▶ **Task statement**:
Your task is to return, word for word, only the lines from the line with "Viewport: 800px width, 581px height." through the close of the data. Exclude all pictures.
● ● ● ● ●
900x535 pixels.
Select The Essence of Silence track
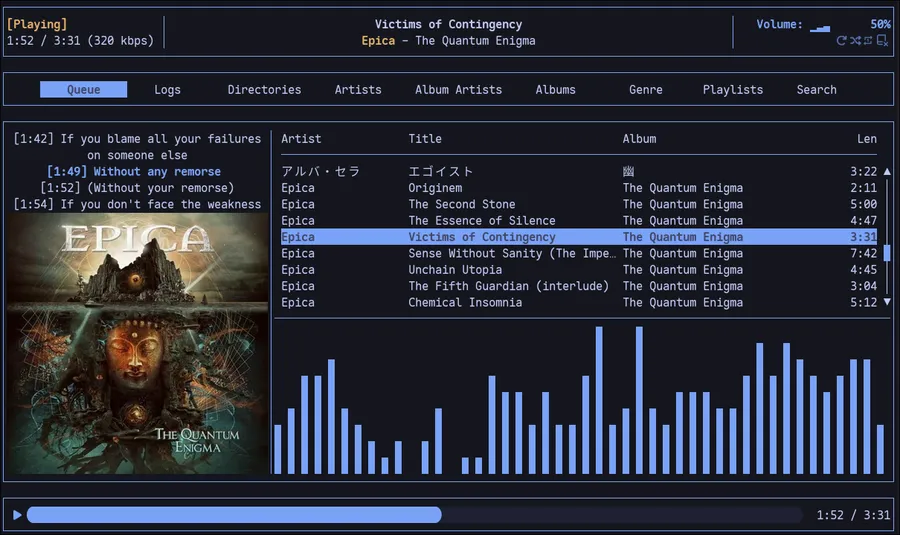tap(481, 221)
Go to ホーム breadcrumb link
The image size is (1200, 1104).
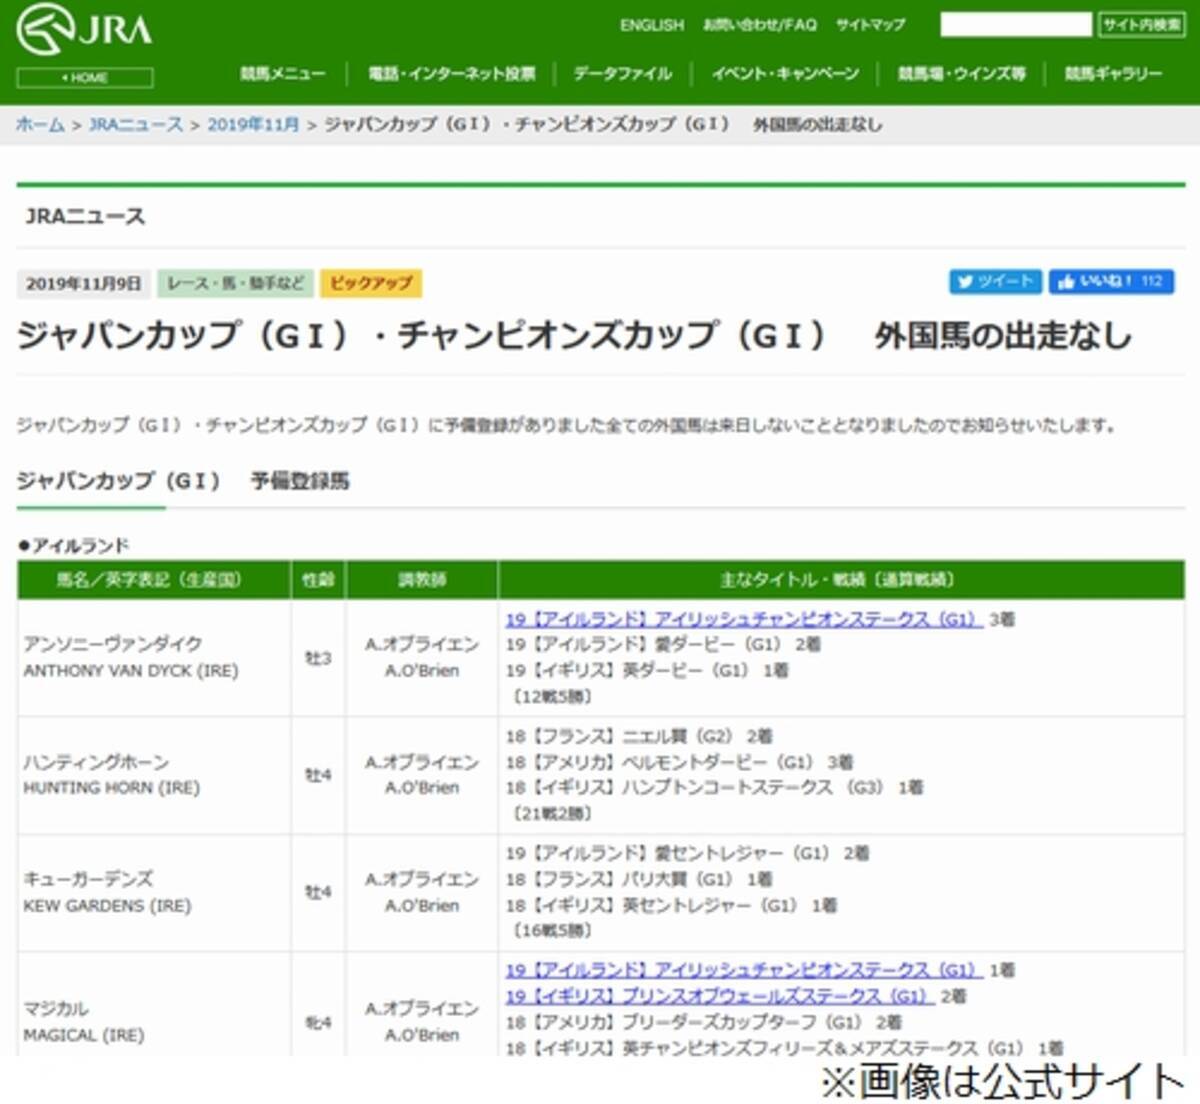click(40, 125)
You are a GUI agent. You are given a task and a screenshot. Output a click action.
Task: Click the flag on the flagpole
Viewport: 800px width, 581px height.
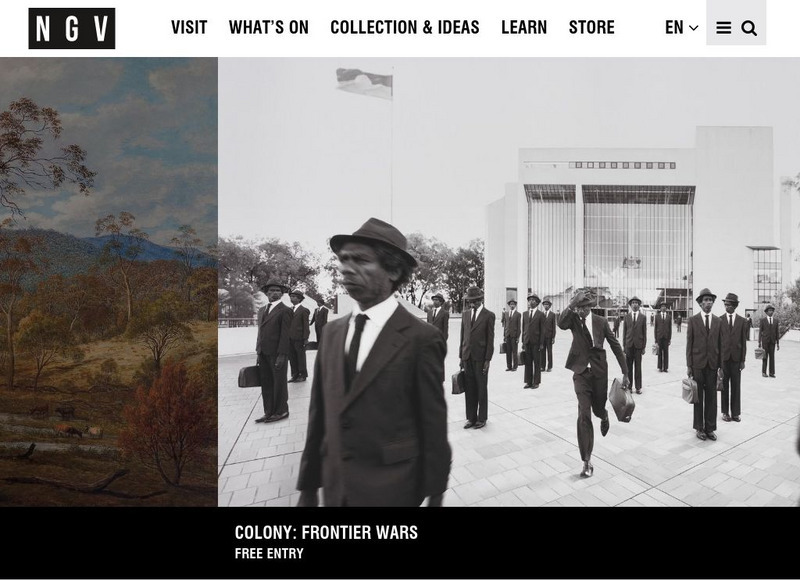(x=364, y=83)
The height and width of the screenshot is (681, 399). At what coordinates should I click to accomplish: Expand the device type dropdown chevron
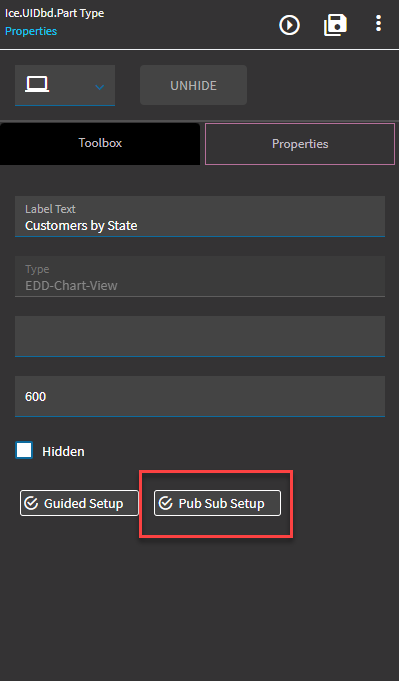tap(99, 87)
● ● ● ● ●
▶ **Worked solution**:
Viewport: 800px width, 581px height.
(x=364, y=83)
The height and width of the screenshot is (681, 399). At what coordinates should I click to accomplish: Expand the device type dropdown chevron
tap(99, 87)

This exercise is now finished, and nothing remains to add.